Technical credentials such as API keys, OAuth tokens, and SSH keys also fall under the password policy, even though they are not classical passwords. The policy should specify how they are generated, stored (secrets manager), rotated, and revoked.

Getting Started Pragmatically

You do not have to start from scratch. A pragmatic approach in five steps:

1. Inventory: Which systems exist, what password requirements currently apply, and where are the gaps?
2. Draft based on current standards: Use the outline from this article as a starting point and adapt it to your company. Base it on BSI IT-Grundschutz and NIST SP 800-63B.
3. Coordination with IT and works council: IT must confirm technical feasibility, and the works council has a say in behavioral monitoring (account lockout, monitoring).
4. Approval and communication: The policy is approved by top management and communicated to all employees, ideally with a brief training session. In ISMS Lite, the complete approval workflow including digital acknowledgment by all employees can be mapped.
5. Technical implementation and monitoring: The requirements are configured in the systems, and compliance is regularly checked.

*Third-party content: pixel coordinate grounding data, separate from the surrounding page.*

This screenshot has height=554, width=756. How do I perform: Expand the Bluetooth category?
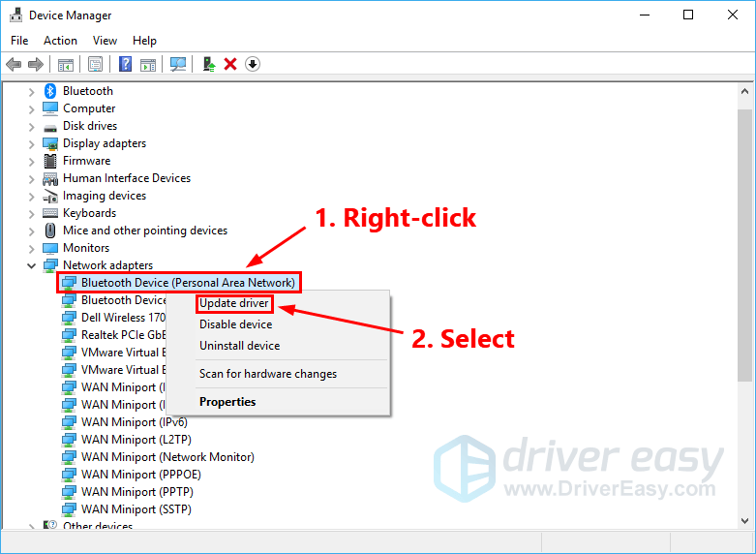tap(31, 91)
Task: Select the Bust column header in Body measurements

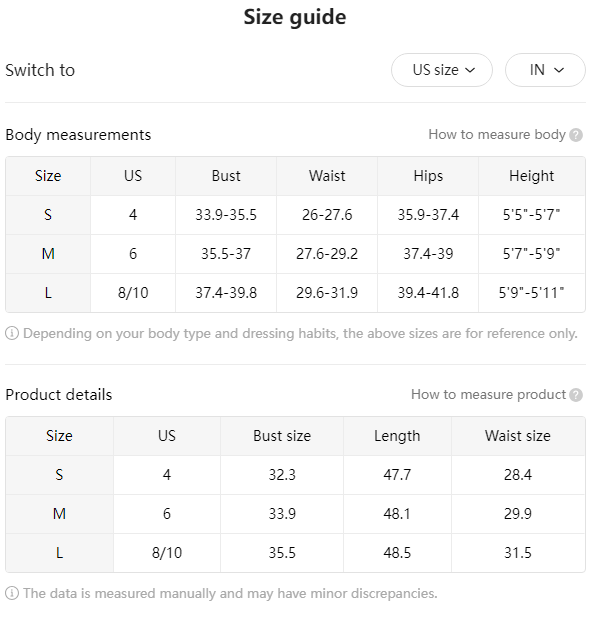Action: click(226, 176)
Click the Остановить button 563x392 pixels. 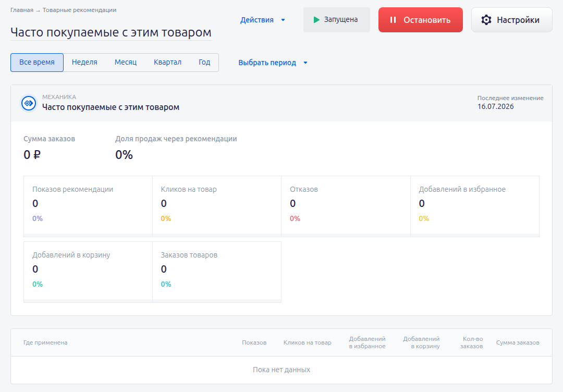(x=421, y=20)
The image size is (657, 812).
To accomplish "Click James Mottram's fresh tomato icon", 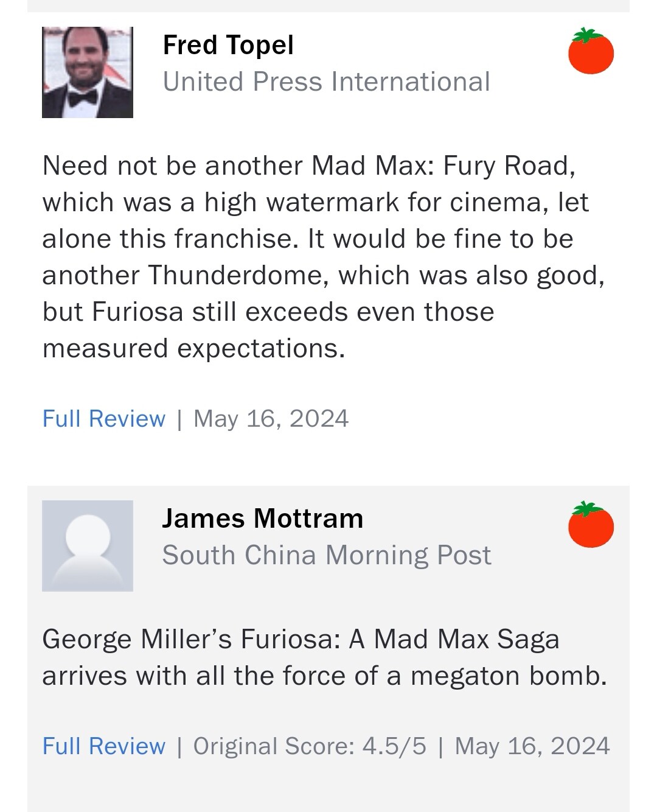I will tap(591, 525).
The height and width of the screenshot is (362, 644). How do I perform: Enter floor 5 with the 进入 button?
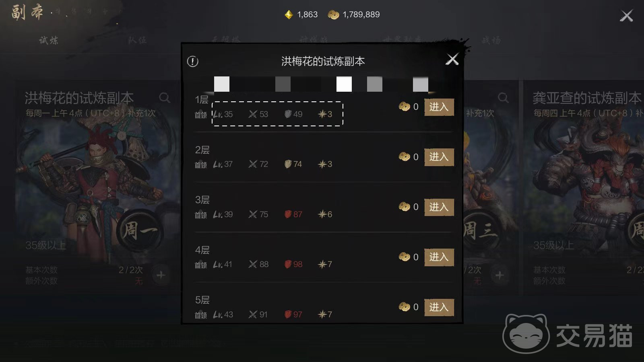click(x=439, y=307)
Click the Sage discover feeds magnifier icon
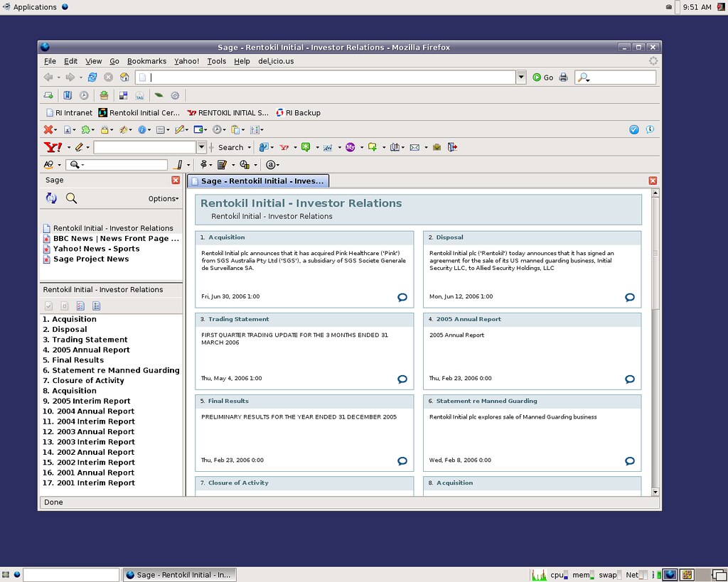Image resolution: width=728 pixels, height=582 pixels. pyautogui.click(x=71, y=199)
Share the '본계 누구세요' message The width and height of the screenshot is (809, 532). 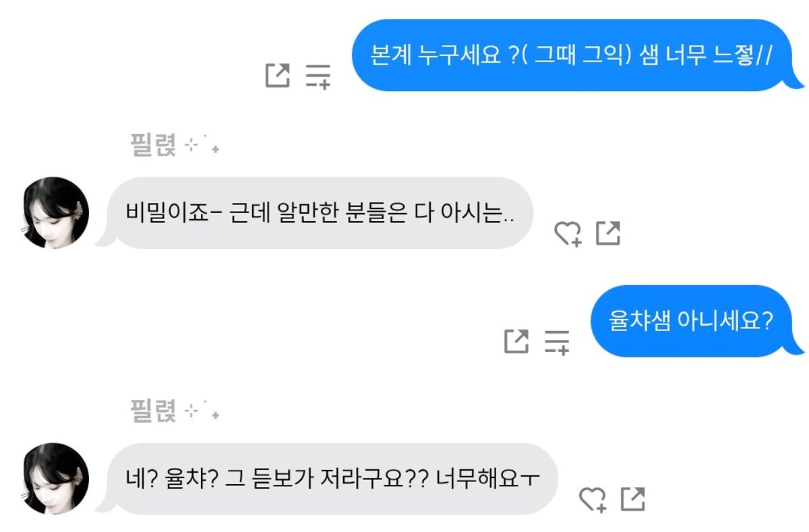[277, 75]
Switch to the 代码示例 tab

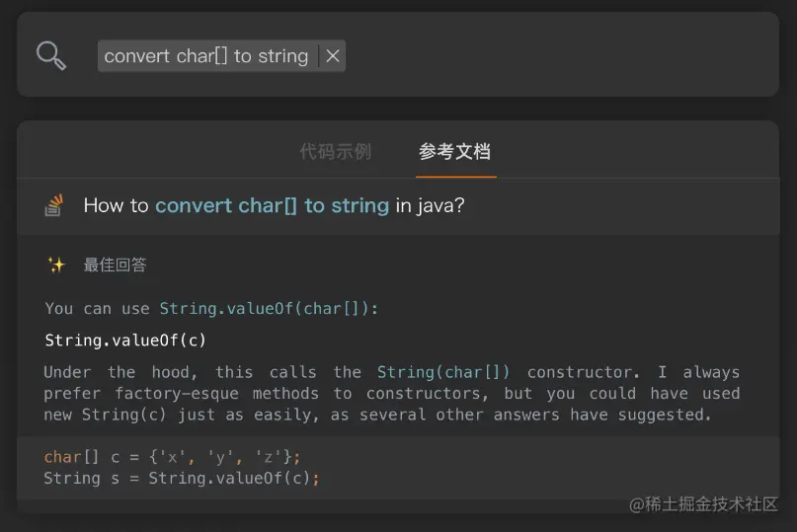tap(336, 151)
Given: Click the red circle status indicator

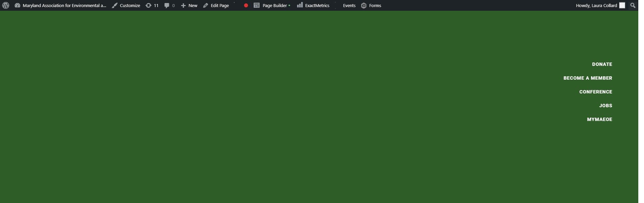Looking at the screenshot, I should tap(246, 5).
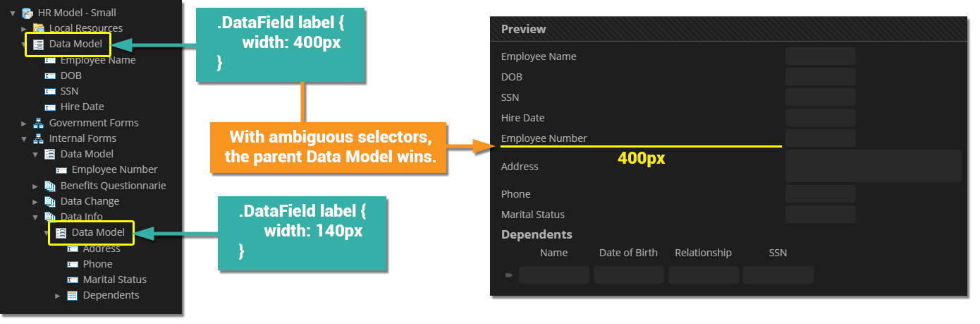Click the Benefits Questionnarie form icon
The image size is (980, 324).
(x=50, y=186)
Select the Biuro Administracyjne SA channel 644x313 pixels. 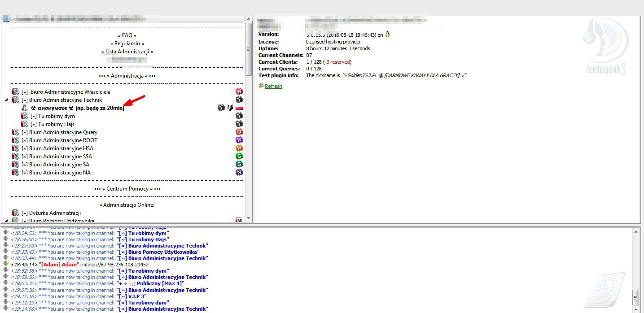tap(59, 165)
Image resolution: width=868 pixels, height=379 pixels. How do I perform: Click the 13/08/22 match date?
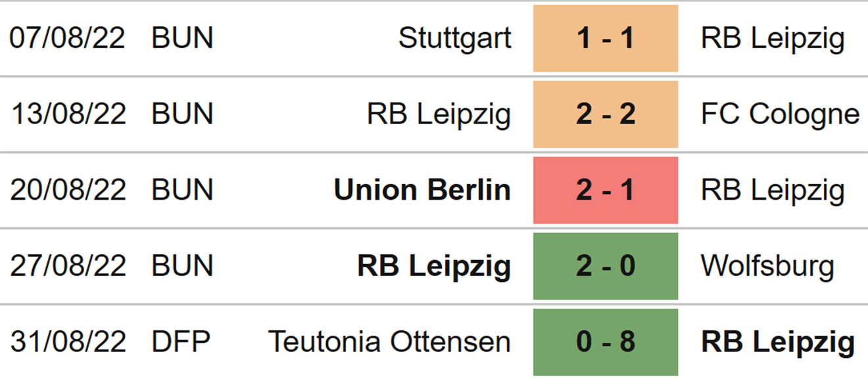point(68,114)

The entire process should not take months. With a good template and clear responsibilities, you can bring a practical password policy from idea to approval in two to four weeks.

Conclusion

A password policy is one of the most impactful documents in your ISMS when done right. The days of "8 characters, uppercase letter, number, special character, change every 90 days" are over. Modern password policies rely on passphrases, blocklists, MFA, and technical enforcement instead of rules that drive employees to insecure workarounds.

Further Reading

• Writing an Information Security Policy: Structure, Content, and Example
• Mobile Device Usage Policy (BYOD/MDM)
• Access Control Policy: Physical and Logical
• Creating an Access Rights Concept: Roles, Rights, and Approval Workflow
• Policy Lifecycle: From Creation to Retirement

What matters is that the policy does not gather dust in a drawer but is technically enforced, trained, and regularly reviewed. Then it protects your company not only against attackers but also makes every audit a relaxed affair.